Low-income households effectively locked out of private market, argues

The latest rental affordability snapshot from Anglicare Australia paints a grim picture for low-income households trying to access the private rental market.
Of 51,238 rental listings surveyed by Anglicare, only three were affordable for a single person on JobSeeker, and none for someone on Youth Allowance.
Just 0.1% and 0.3% of properties were affordable for single recipients of the Disability Support Pension or Age Pension, respectively.
Anglicare assessed affordability using realestate.com.au listings from March 2025. Rent was deemed affordable if it cost no more than 30% of a household’s income. Thirteen household types were analysed using government income figures and suitability standards based on household composition.
Despite a 13.6 percent increase in listings since 2024, affordability remained static or declined.

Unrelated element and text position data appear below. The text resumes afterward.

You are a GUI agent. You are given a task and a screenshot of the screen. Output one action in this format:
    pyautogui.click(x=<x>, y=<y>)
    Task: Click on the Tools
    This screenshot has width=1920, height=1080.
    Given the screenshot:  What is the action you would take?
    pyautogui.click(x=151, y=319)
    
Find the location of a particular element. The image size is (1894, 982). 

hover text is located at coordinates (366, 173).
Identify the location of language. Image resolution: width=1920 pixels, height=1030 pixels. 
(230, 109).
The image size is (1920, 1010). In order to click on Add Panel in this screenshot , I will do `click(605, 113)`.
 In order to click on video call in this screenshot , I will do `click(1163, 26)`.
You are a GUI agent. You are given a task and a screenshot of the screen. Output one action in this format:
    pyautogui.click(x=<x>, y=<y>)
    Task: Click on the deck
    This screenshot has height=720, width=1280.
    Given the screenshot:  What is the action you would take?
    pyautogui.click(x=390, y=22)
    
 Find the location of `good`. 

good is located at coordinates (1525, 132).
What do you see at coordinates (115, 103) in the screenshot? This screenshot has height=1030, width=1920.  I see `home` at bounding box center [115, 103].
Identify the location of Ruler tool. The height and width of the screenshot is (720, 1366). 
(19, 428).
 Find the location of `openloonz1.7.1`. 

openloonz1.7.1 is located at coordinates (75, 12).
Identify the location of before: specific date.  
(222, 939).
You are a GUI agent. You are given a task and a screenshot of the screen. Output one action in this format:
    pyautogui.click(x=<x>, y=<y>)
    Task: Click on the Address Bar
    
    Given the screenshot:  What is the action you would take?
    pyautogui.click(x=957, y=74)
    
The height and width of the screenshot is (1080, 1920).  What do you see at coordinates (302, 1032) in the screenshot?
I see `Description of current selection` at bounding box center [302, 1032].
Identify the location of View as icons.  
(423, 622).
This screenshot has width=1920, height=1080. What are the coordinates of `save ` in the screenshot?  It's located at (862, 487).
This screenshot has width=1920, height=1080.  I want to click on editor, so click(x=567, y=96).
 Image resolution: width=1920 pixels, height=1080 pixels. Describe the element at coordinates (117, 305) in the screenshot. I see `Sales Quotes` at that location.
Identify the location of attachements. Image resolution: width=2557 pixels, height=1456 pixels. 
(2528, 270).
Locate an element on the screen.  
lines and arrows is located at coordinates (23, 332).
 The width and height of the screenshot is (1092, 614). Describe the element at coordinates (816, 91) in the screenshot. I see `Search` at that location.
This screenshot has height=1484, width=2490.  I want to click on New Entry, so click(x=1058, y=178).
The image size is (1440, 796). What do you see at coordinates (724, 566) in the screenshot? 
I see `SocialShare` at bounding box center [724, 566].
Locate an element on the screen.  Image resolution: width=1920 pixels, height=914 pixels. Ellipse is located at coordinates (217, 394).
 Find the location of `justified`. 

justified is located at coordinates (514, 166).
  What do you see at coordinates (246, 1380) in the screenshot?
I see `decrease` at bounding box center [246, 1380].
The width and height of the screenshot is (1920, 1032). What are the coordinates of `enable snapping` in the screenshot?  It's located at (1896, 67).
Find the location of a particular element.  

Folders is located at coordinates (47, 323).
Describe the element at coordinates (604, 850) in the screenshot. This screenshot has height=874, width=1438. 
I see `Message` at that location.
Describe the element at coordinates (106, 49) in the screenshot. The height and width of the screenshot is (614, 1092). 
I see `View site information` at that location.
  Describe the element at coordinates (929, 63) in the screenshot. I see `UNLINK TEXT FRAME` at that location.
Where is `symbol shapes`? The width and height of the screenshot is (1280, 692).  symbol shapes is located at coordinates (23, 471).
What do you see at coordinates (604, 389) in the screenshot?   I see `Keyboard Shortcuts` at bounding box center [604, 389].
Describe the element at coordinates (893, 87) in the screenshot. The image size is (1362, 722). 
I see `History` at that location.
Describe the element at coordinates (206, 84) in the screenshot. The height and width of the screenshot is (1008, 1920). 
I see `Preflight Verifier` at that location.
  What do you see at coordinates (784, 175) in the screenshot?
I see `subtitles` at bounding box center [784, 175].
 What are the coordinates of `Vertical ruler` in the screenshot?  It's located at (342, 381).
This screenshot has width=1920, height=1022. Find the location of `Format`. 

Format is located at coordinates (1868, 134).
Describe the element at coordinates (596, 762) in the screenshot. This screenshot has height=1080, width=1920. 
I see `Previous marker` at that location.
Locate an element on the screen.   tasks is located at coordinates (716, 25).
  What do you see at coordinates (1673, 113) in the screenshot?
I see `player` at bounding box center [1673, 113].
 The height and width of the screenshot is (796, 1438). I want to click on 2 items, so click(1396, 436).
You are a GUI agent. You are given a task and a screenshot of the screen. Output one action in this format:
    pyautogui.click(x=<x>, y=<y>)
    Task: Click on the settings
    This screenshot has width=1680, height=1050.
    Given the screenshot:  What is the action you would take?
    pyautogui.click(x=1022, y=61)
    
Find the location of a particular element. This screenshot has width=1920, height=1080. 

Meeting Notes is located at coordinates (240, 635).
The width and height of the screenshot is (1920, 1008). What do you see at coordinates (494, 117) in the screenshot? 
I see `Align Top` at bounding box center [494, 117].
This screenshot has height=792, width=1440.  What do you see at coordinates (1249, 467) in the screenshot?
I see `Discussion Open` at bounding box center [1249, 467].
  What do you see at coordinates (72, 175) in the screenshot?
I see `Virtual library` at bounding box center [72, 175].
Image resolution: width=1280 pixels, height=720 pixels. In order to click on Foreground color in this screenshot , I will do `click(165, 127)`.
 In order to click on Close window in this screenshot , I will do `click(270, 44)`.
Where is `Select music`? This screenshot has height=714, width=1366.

The report argues that housing costs are the result of policy decisions, not a supply issue.
“The private rental market is simply impossible for Australians on low incomes,” reads the report. “This is not by accident. Many would say that because the housing market has become too expensive, it is broken. However, the truth simply is that the housing market is working exactly as it was designed to.”
Anglicare argues that choices made by governments over the last 40 years “have entrenched inequality in Australia’s private rental market”.
“Government divestment from providing housing has led to dwindling social housing supply as Australia’s population has grown. The prioritisation of private subsidies as a solution has done little to relieve the burden on Australians struggling to make ends meet.”
Older Australians also face challenges. Only 0.3% of listings were affordable for single Age Pensioners, most of which were rooms in a sharehouse.
“Without bold choices, inequality will only entrench further. It is time Australia chooses a future where every Australian can find a place to call home.”
Recommendations
The report recommends phasing out the capital gains tax discount over 10 years and ending negative gearing for new investors, arguing that these measures would generate revenue and remove incentives that drive up property prices.
It also calls for an overhaul of Commonwealth Rent Assistance. According to the report, despite costing $5.50 billion in 2023-24, the program fails to reach many low-income renters and leaves half of recipients in rental stress.
The report also urges the government to re-enter the housing market directly. It recommends building 25,000 new public and social homes annually over the next two decades.
Current targets fall short, with only around 3,000 social homes added per year. Anglicare argues that increasing generic housing supply alone will not improve affordability without dedicated investment in social housing.
Party policies not up to scratch
Anglicare will be hard pressed to find much to cheer about in either of Australia’s major political parties’ policies. Economists believe both manifestos will lead to higher property prices.
Labor has pledged to maintain current negative gearing policies, although the incumbent party has also committed to delivering thousands of new social homes via a $2 billion Social Housing Accelerator.
While Labor has pledged to build 1.2 million homes over five years, it has so far failed to match requisite build rates.
LNP challenger Peter Dutton wants to open up superannuation access for home deposits while relaxing serviceability buffers. These policies, among others, have been deemed inflationary.